We Converted 15 Real Images to WebP: Here's What Actually Got Smaller
Every WebP guide repeats the same line: "WebP images are about 25–34% smaller than JPEG." That figure comes from a Google study, and it is fine as far as it goes — but it is an average from one test set, and it never told us what our tool does to real files. So we stopped quoting it and ran our own test. We took 15 images we actually had on hand — photos, screenshots, and logos — pushed each one through the same WebP encoder our converter uses, and weighed every byte before and after.
The short version: the median file shrank by 63%, the whole set went from 6.1 MB to 1.5 MB, and one image got bigger. The averages you read elsewhere hide a lot, and the spread is the interesting part. Here is everything we measured.
Key Takeaways
- Across 15 real images at quality 80, the median saving was 63%; every photo and graphic in the set ended up smaller.

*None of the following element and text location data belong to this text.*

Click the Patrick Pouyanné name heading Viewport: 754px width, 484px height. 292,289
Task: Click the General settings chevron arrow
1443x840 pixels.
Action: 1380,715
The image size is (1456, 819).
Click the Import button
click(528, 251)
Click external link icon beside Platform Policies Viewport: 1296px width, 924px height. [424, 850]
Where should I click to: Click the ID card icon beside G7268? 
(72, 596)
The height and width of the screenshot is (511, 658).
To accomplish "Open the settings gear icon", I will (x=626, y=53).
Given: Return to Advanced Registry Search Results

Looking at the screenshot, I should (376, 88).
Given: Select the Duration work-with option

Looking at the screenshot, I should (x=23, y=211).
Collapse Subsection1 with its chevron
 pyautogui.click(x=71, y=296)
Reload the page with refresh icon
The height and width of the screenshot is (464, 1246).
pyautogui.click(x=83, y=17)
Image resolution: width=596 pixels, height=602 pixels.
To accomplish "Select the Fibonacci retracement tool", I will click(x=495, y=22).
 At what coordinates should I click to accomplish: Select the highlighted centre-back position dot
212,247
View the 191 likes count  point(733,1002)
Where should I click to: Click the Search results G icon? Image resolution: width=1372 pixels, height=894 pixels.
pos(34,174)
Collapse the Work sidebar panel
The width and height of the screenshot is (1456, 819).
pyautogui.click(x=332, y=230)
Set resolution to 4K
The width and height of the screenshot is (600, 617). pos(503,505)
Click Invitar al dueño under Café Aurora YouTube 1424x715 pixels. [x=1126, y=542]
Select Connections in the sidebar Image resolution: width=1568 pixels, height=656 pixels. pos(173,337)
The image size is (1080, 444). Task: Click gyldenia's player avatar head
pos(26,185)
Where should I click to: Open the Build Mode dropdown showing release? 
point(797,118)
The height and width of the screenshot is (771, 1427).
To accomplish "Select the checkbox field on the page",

- Plain photographs (already JPEG) dropped a median of 58%, but the range was wide: from 35% on a noisy server-room shot to 68% on a flat dashboard screenshot.
- The biggest wins were photos that had been saved as PNG — those shrank 92–94%. If you ship photos as PNG, this is your headline.
- Quality 80 is the sweet spot. Push the slider to 100 and WebP actually grew the file by 74% — real proof of the "re-encoding can backfire" warning.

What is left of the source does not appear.